The app was developed by a startup company that spun out of the University of California San Francisco (UCSF), co-founded by Arup Roy-Burman, MD, medical director of the pediatric intensive care unit at UCSF Benioff Children's Hospital, and Ed Nanale, a veteran game developer. The Oakland, CA-based company, Elemeno Health, launched its first commercial product in 2017.
The best part about this app is that the more healthcare facilities that adopt it, the better the app becomes because it is designed to enable the users to add content and share it with other Elemeno users.
Then COVID-19 hit and the UCSF emergency department (ED) began adding COVID-related content to Elemeno.
"As COVID ramped up and San Francisco, for California, ground zero, the UCSF ED, their leadership sometimes multiple times a day were bringing in fresh content," Roy-Burman told MD+DI. "They were saying, 'forget about communicating through email, we're bringing that update straight here in Elemeno.'"
As UCSF emerged as a star institution for addressing COVID, other hospitals and EDs starting asking UCSF for their secret.
"They shared that a key part of how we're doing it is that we have a centralized, readily updatable, authoritative [app] that we can manage [quickly] that provides multimedia micro-learning support called Elemeno," Roy-Burman said.
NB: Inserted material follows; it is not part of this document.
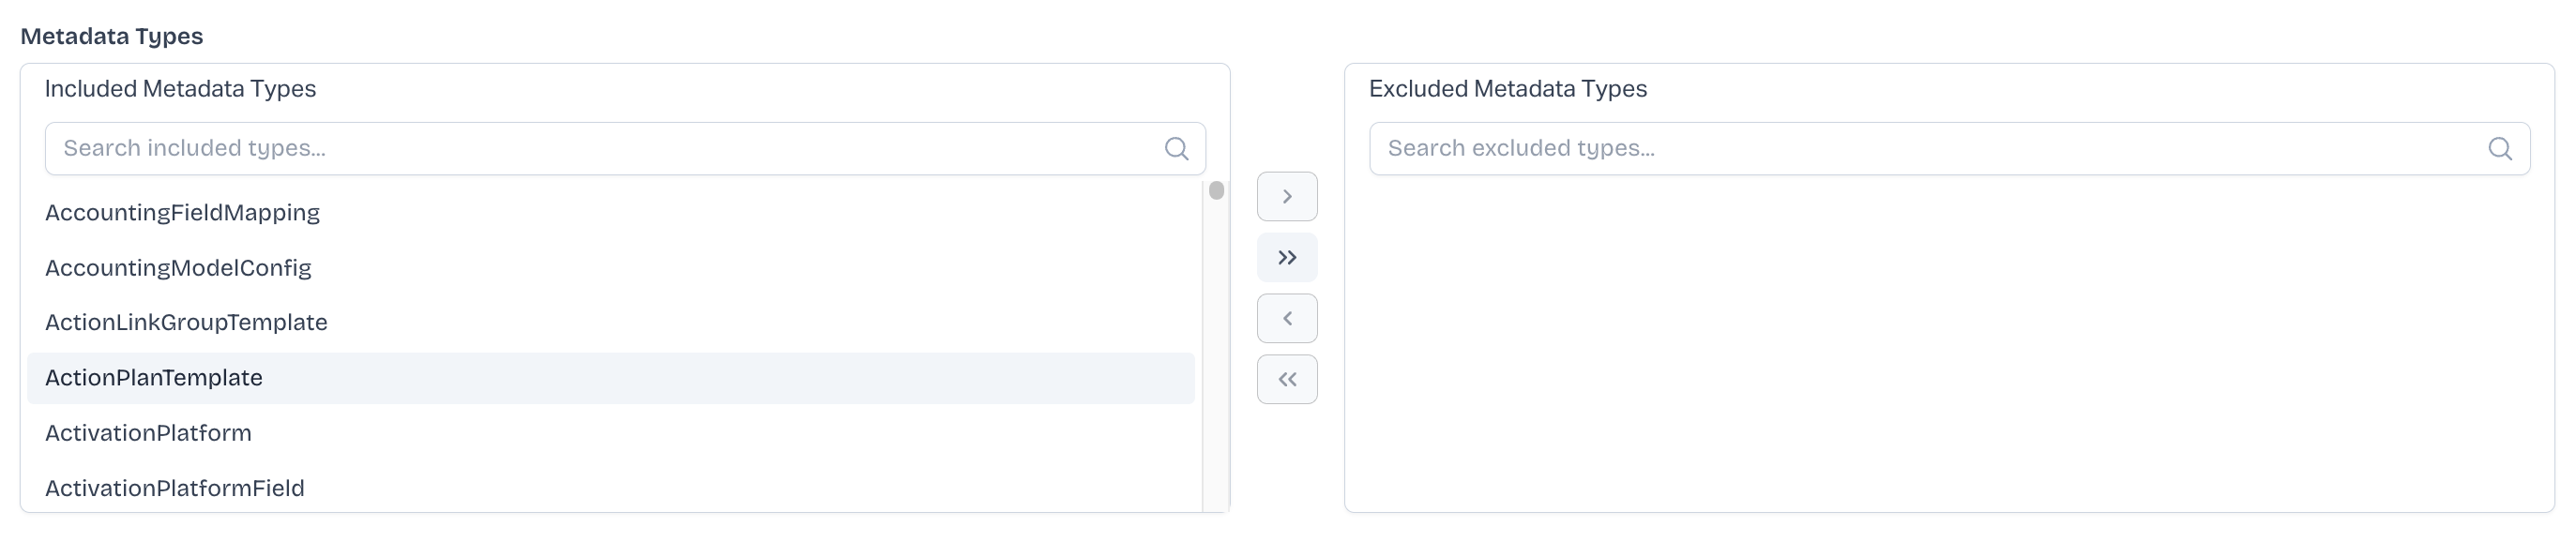Click the Included Metadata Types heading

[180, 89]
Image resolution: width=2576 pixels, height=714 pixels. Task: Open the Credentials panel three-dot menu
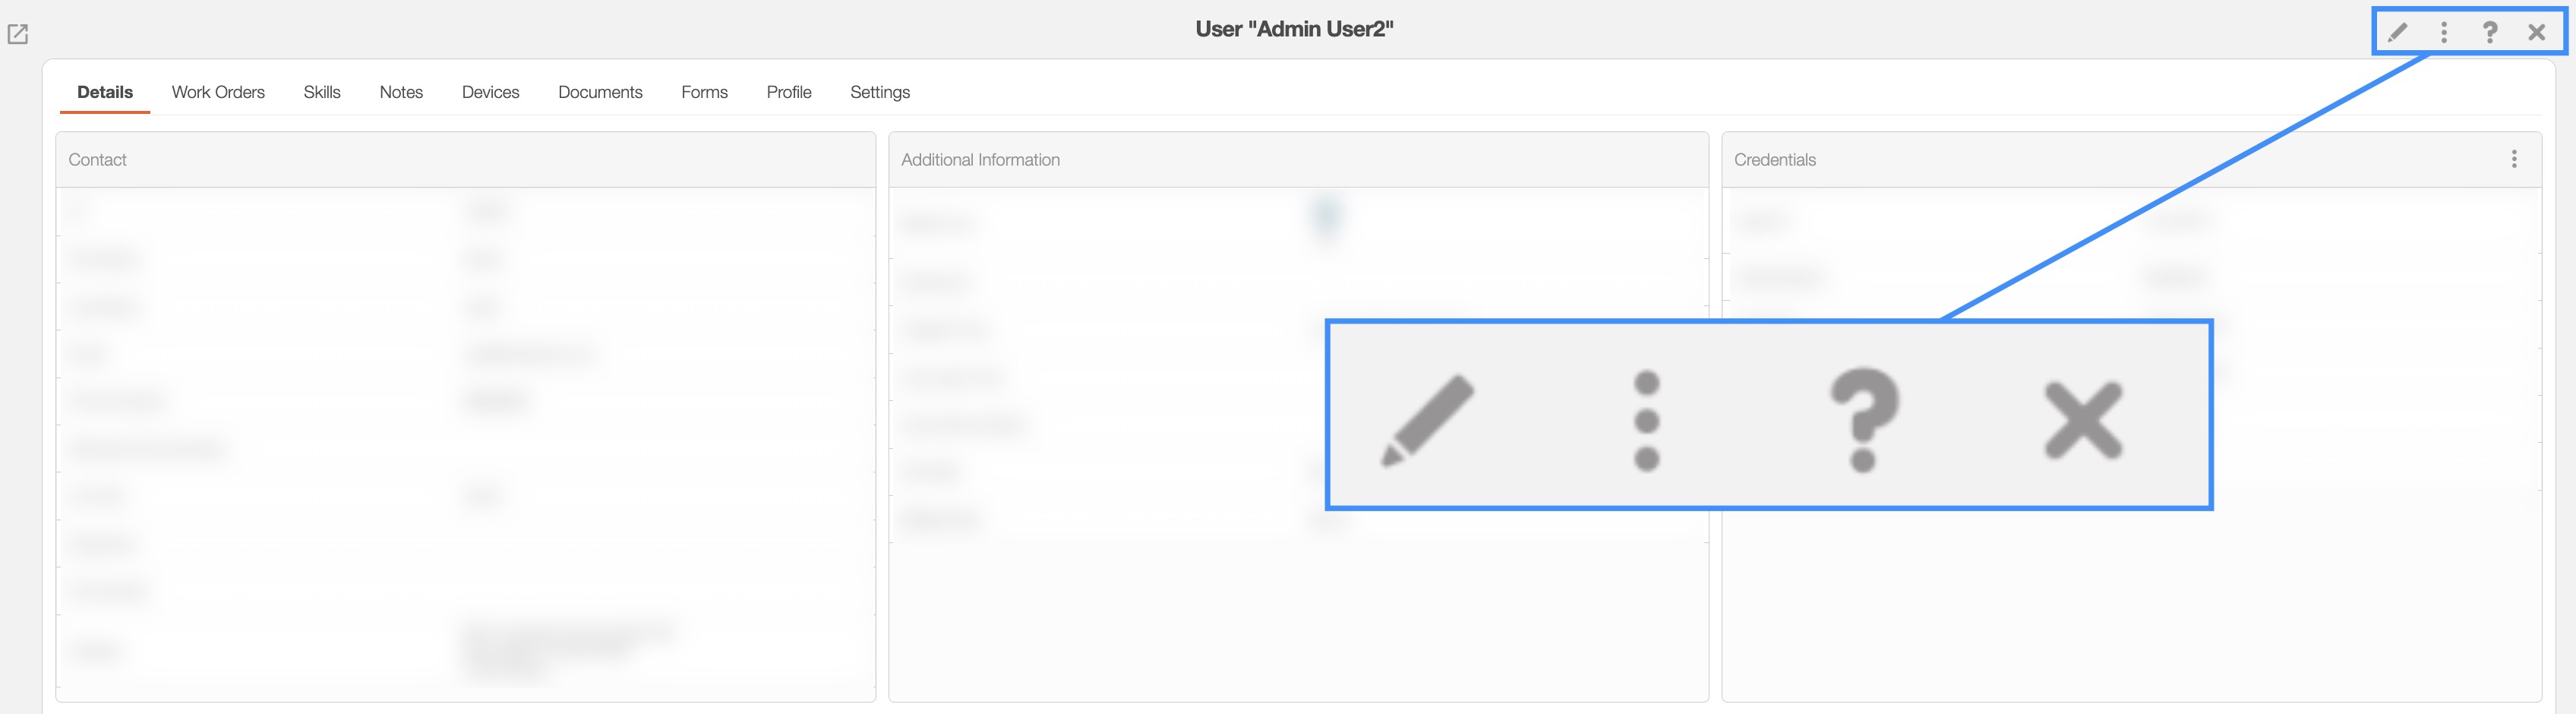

That led to more emergency departments using the app and sharing what they've learned about the coronavirus and how they've adapted to the pandemic, which helps the next client that adopts the technology. Soon, the American College of Emergency Physicians (ACEP) became interested in the app, but they pointed out that a lot of emergency departments are smaller and don't have a full time medical director or the power of a large institution to constantly stay on top of the information and curate it, so scaling the app out to those emergency departments would require a different approach.
"So we partnered with ACEP to create a premium version of Elemeno that is streamlined to COVID best practices that can bring in stock, constantly-updated content from the community, that has been approved by ACEP, and the local hospital ED can add in their own local content related to COVID as well."
Roy-Burman said Elemeno has launched that premium version of the app to a couple of alpha customers and plans to roll it out to beta customers later this month, followed by general availability.
Using the app, frontline staff have quick access to the most current information on:
- Screening safely and preventing the spread of infection
- Managing patients with potential COVID-19 infection
- Quickly reporting suspected cases to health agencies
- Protective gear requirements
- How to videos (for example, how to put on and take off protective gear)
- How to protect other patients, hospital staff, and alleviate anxiety
- Shared UCSF COVID-19 practices
- Selected CDC and regional resources
The inspiration for creating Elemeno
Roy-Burman has always liked being a connector. He enjoys bringing people together and seeing the power of collective thought and teamwork. That passion served him well in his medical career.
"It was very early in my career that I came to appreciate the value of nurses. The value of our frontlines," he said. "It really didn't matter what I said as the attending physician if my team could not execute on the plan."
At every institution Roy-Burman has ever worked at he has seen patients die from preventable mistakes.
"And those are mistakes made by well-intentioned, hardworking staff who simply couldn't pull the information they needed when they needed it," he said.
And Roy-Burman knows firsthand the impact that such errors have on the patient's family. When he was 8 years old, his younger sister died in the operating room while being treated for a congenital heart disease.
"It was completely unexpected, it was not handled well, and from the best that I could conclude it was some type of an error," he said. "That was the first experience that I had with really seeing the impact of medicine on human life and the devestating impact it had on my parents."
As consumer technology continued to advance and bring conveniences to peoples' everyday lives, Roy-Burman wondered why the healthcare industry couldn't have that kind of technology-enabled convenience to improve patient care and support frontline staff.
Ultimately it was that desire to enable healthcare systems to be proactive, rather than reactive, in reducing medical errors.
In developing the app, Roy-Burman recognized the importance of gamification and leveraging expertise from the consumer tech world to make the gap as engaging and rewarding to the end user as possible. That's where the company benefited from Nanale's experience in the gaming world.
"All of our engineers have deep experience in either gaming or in search because when we talk about closing this knowledge-practice gap, you can create and try to deliver whatever content you want, but you need to be able to do it with a user experience that is engaging," Roy-Burman said. "And it's one that has to be attractive and simple enough for frontline staff, who are incredibly busy as it is, so that people can go into it on-demand when they need it."
The user is able to not only get something from it but they are able to contribute and provide feedback to leadership about what is working and what isn't.